> [Aim of the exercise]: From the entries below, return exactly the lines beginning at the one that contains "Given: Show stock as ソリッド (solid)" and ending at the one that contains "Where should I", both of them included, and only those lines.

━━ Exercise inputs ━━

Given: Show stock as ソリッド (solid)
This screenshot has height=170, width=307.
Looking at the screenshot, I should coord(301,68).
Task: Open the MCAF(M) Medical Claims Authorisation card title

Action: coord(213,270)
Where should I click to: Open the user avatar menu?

━━━
━━ Exercise inputs ━━

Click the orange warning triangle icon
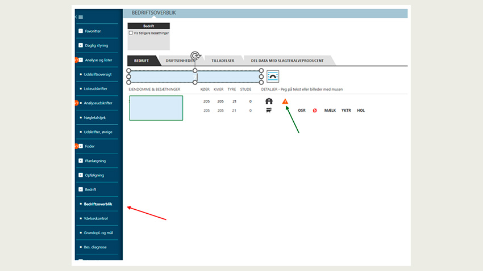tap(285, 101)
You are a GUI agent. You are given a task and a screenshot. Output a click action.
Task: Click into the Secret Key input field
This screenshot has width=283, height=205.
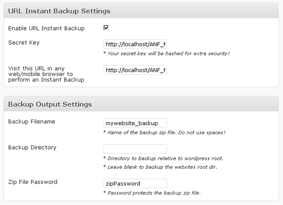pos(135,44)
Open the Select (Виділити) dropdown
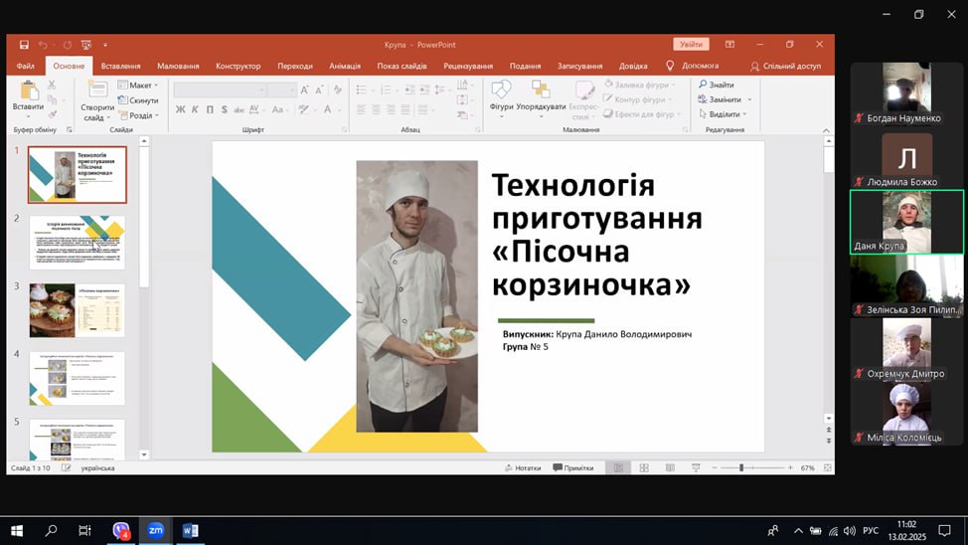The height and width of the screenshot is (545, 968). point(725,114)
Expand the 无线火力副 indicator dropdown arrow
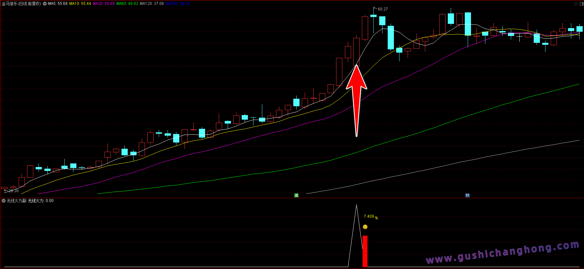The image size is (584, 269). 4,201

━━━

> [Answer to the problem]:
Given: Show stock as ソリッド (solid)
This screenshot has height=170, width=307.
Looking at the screenshot, I should coord(301,68).
Task: Open the MCAF(M) Medical Claims Authorisation card title

Action: coord(213,270)
Where should I click to: Open the user avatar menu?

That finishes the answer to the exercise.